Europa League, Juve-Ajax 0-0: bianconeri agli ottavi

Pubblicato il 25 Febbraio 2010 22:55 | Ultimo aggiornamento: 25 Febbraio 2010 22:55

La Juventus sbarca agli ottavi di finale di Europa League, dove incontrerà il Fulham. A Torino conl’Ajax finisce senza reti. Decide il 2-1 di Amsterdam ottenuto dai bianconeri nella partita d’andata la scorsa settimana.

Sboccia in campionato e mostra progressi in Europa, la squadra di Zaccheroni, in evidente miglioramento dopo l’inserimento di Sissoko e le giocate di un rigenerato Del Piero. L’unica nota stonata della serata è l’infortunio ad Amauri.

Torna a casa l’Ajax, che pure all’Olimpico non gioca una brutta gara. Subisce nel primo tempo, cerca il colpo del ko nella ripresa, ma senza fortuna.

La Juve schiera Manninger al posto dell’infortunato Buffon tra i pali, e rinuncia a Cannavaro, che trova posto in panchina. In difesa Legrottaglie e Chiellini tra Grygera e De Ceglie.

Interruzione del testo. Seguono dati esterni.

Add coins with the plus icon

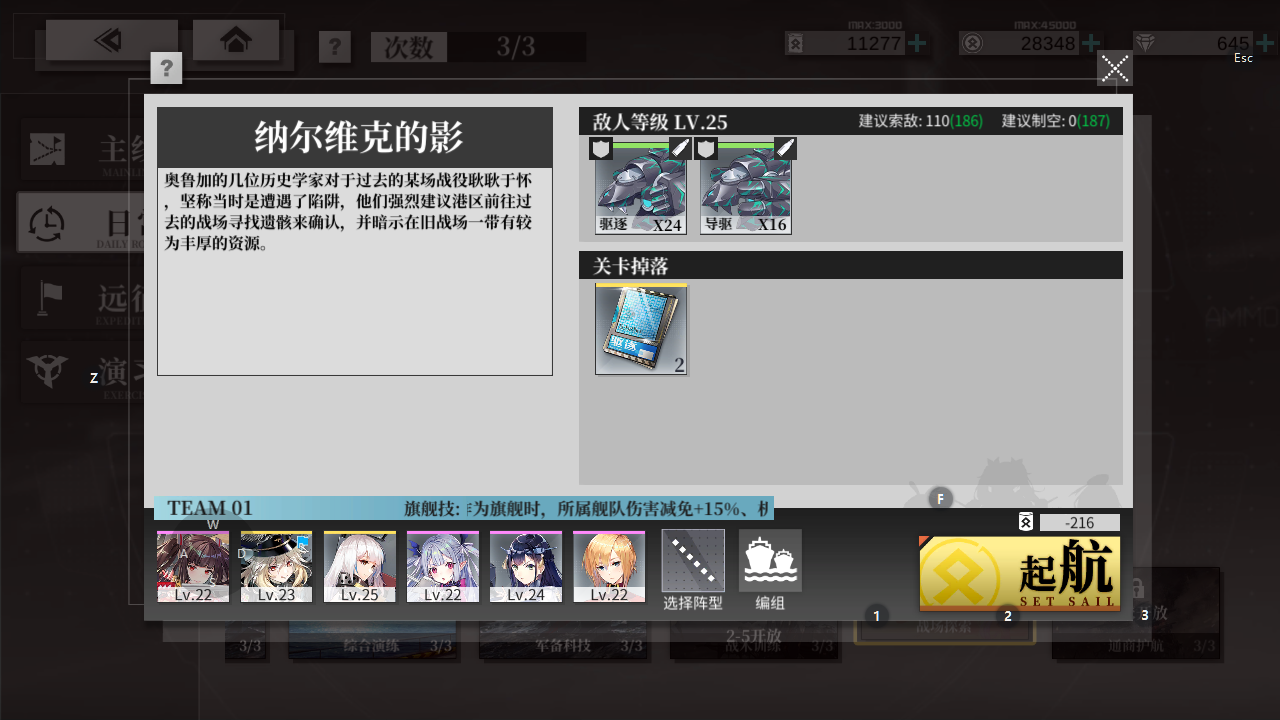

Poi Amauri e Del Piero davanti a Diego.

Nell’Ajax de Jong alle spalle di Pantelic e Sulejmani. La squadra di Zaccheroni, che pure può difendere il vantaggio dell’andata, gioca una gara aggressiva, con Sissoko e Marchisio spesso dalle parti di Stekelenburg.

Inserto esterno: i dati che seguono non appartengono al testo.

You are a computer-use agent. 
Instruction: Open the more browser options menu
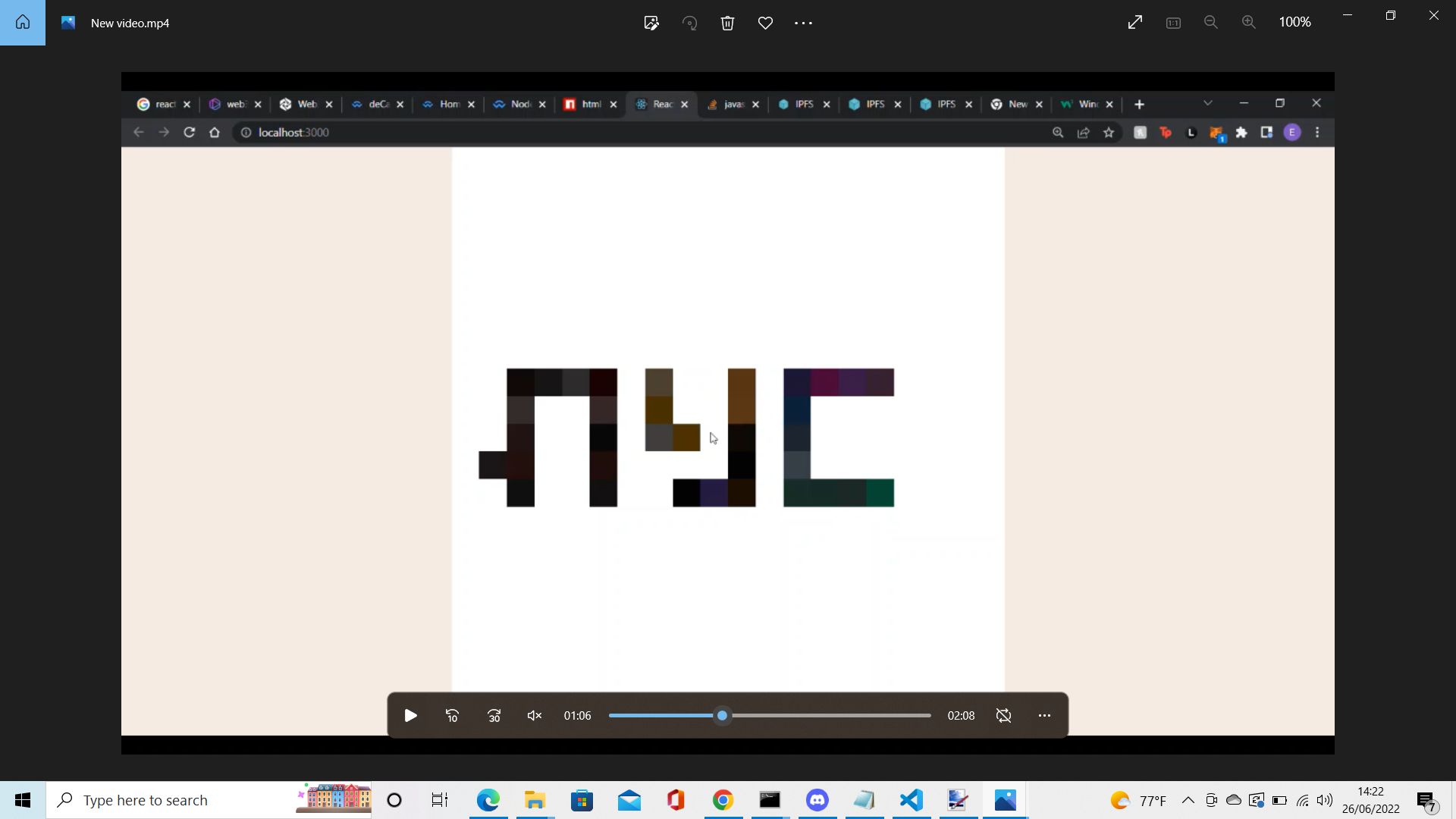pyautogui.click(x=1317, y=132)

Proprio il maliano ha subito una buona occasione per sbloccare il risultato, ma il suo colpo di testa finisce sul palo.

L’Ajax ci prova con Enoh e Eriksen sugli esterni, ma Grygera e De Ceglie non si fanno sorprendere. La Juve perde subito Amauri per infortunio, dentro Trezeguet. Il primo tempo scorre via senza grossi sussulti.

Nella ripresa gli olandesi alzano il ritmo, Eriksen e Pantelic provano a sfondare, ma non si passa. La Juve tiene e in contropiede stuzzica la retroguardia dell’Ajax.

Van der Wiel scende spesso sulla destra, ma De Ceglie non si fa sorprendere. La Juve pensa al campionato e cala un po’. Ne approfitta l’Ajax, che riesce a far scorrere meglio il pallone e con Pantelic e Sulejmani cerca la via della rete. Per fortuna della Juve con scarsa fortuna.

Finisce 0-0. La Juventus è l’unica italiana rimasta in Europa League.